> What is required:
Copy out verbatim the entries starting with the line containing "Where should I click to: Go" and going on through the line containing "Action: click(x=367, y=11)".

BEGIN Data

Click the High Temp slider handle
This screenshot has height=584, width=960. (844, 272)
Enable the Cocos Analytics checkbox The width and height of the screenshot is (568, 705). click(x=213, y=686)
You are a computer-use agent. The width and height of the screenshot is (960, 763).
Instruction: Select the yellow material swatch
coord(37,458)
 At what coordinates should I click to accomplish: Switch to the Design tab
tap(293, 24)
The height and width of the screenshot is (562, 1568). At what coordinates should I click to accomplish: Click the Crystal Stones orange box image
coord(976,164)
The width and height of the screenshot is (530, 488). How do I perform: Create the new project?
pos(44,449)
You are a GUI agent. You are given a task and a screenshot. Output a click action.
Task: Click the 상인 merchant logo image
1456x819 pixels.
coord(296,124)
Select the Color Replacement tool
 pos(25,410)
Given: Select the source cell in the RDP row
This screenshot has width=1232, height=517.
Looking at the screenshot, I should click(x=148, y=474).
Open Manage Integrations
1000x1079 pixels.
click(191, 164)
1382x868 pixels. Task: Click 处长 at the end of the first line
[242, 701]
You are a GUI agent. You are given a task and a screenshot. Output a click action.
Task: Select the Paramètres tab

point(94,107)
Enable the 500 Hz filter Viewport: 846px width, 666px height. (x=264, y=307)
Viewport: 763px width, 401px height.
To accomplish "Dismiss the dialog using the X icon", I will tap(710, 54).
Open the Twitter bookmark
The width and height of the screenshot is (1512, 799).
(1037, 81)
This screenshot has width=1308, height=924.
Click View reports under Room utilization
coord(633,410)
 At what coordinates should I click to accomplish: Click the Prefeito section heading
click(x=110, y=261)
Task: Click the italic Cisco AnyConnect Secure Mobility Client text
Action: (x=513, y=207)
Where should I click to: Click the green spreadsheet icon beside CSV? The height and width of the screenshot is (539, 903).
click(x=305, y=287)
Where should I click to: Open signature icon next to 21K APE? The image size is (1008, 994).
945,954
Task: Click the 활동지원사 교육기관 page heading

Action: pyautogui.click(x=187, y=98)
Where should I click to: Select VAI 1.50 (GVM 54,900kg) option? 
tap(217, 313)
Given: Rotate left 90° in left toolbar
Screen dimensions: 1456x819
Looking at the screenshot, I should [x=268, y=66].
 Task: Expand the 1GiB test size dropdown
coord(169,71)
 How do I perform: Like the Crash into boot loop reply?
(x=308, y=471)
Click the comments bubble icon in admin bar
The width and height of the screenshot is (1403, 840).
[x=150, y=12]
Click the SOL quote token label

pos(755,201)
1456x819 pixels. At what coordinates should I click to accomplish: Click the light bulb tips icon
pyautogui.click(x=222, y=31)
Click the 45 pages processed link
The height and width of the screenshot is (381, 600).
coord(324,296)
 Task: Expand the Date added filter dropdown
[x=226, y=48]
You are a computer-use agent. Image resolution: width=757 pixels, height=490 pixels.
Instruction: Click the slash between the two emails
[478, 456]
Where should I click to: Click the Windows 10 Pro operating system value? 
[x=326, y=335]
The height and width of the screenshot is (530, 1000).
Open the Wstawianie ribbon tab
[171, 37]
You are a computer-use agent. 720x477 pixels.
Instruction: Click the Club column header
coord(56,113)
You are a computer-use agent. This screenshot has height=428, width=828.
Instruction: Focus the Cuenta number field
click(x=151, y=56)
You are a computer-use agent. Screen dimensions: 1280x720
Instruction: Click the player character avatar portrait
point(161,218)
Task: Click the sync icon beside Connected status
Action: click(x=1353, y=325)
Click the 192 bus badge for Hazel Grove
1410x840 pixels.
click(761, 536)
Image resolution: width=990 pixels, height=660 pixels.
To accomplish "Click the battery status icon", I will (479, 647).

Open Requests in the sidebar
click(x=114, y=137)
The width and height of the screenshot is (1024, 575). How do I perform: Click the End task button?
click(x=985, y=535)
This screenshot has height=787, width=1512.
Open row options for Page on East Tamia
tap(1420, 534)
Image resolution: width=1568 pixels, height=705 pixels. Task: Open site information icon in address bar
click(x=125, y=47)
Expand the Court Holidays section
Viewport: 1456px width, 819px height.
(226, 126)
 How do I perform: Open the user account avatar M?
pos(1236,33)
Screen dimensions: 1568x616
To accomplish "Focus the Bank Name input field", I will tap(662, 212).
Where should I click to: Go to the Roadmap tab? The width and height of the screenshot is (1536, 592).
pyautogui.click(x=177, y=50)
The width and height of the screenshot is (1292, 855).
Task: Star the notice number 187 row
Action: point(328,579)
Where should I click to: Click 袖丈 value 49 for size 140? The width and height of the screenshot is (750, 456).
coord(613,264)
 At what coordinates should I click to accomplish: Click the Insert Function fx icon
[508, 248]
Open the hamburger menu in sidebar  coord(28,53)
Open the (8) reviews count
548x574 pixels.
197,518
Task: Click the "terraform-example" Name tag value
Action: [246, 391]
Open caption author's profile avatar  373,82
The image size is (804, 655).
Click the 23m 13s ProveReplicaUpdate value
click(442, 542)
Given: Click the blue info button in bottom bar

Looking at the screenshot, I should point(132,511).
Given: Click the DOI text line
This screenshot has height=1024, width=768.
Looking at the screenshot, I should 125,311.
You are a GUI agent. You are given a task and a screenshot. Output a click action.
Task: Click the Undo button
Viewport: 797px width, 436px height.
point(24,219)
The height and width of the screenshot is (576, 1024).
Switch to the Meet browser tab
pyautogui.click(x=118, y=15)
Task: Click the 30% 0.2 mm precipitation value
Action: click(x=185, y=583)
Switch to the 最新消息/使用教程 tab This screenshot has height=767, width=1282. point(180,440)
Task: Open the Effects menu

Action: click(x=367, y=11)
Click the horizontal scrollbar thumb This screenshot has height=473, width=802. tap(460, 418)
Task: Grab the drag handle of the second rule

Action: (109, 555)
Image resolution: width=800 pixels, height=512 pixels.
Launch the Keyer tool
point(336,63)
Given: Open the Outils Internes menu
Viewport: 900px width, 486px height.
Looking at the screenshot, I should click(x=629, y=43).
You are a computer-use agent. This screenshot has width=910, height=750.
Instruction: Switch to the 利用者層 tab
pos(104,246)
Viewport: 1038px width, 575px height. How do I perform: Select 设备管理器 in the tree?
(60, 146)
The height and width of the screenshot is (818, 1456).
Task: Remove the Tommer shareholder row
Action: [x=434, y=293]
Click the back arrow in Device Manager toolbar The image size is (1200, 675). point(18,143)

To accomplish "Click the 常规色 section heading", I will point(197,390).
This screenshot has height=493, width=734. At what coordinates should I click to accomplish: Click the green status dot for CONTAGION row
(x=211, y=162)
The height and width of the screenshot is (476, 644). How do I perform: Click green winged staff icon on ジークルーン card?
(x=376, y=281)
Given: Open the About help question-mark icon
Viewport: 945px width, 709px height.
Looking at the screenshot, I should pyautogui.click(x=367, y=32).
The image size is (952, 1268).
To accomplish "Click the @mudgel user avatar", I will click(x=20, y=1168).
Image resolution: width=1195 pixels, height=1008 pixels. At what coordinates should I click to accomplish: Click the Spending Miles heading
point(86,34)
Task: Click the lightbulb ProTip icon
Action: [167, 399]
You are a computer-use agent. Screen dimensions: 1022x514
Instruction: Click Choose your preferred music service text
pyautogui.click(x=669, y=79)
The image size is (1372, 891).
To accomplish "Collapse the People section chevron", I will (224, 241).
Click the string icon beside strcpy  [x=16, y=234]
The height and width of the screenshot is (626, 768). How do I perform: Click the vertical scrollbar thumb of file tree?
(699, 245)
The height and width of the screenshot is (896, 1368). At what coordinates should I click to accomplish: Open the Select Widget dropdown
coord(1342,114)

END Data

> Exercise result:
Where should I click to: Go to the Roadmap tab? The width and height of the screenshot is (1536, 592).
pyautogui.click(x=177, y=50)
The width and height of the screenshot is (1292, 855).
Task: Star the notice number 187 row
Action: point(328,579)
Where should I click to: Click 袖丈 value 49 for size 140? The width and height of the screenshot is (750, 456).
coord(613,264)
 At what coordinates should I click to accomplish: Click the Insert Function fx icon
[508, 248]
Open the hamburger menu in sidebar  coord(28,53)
Open the (8) reviews count
548x574 pixels.
197,518
Task: Click the "terraform-example" Name tag value
Action: [246, 391]
Open caption author's profile avatar  373,82
The image size is (804, 655).
Click the 23m 13s ProveReplicaUpdate value
click(442, 542)
Given: Click the blue info button in bottom bar

Looking at the screenshot, I should point(132,511).
Given: Click the DOI text line
This screenshot has height=1024, width=768.
Looking at the screenshot, I should 125,311.
You are a GUI agent. You are given a task and a screenshot. Output a click action.
Task: Click the Undo button
Viewport: 797px width, 436px height.
point(24,219)
The height and width of the screenshot is (576, 1024).
Switch to the Meet browser tab
pyautogui.click(x=118, y=15)
Task: Click the 30% 0.2 mm precipitation value
Action: click(x=185, y=583)
Switch to the 最新消息/使用教程 tab This screenshot has height=767, width=1282. point(180,440)
Task: Open the Effects menu

Action: click(x=367, y=11)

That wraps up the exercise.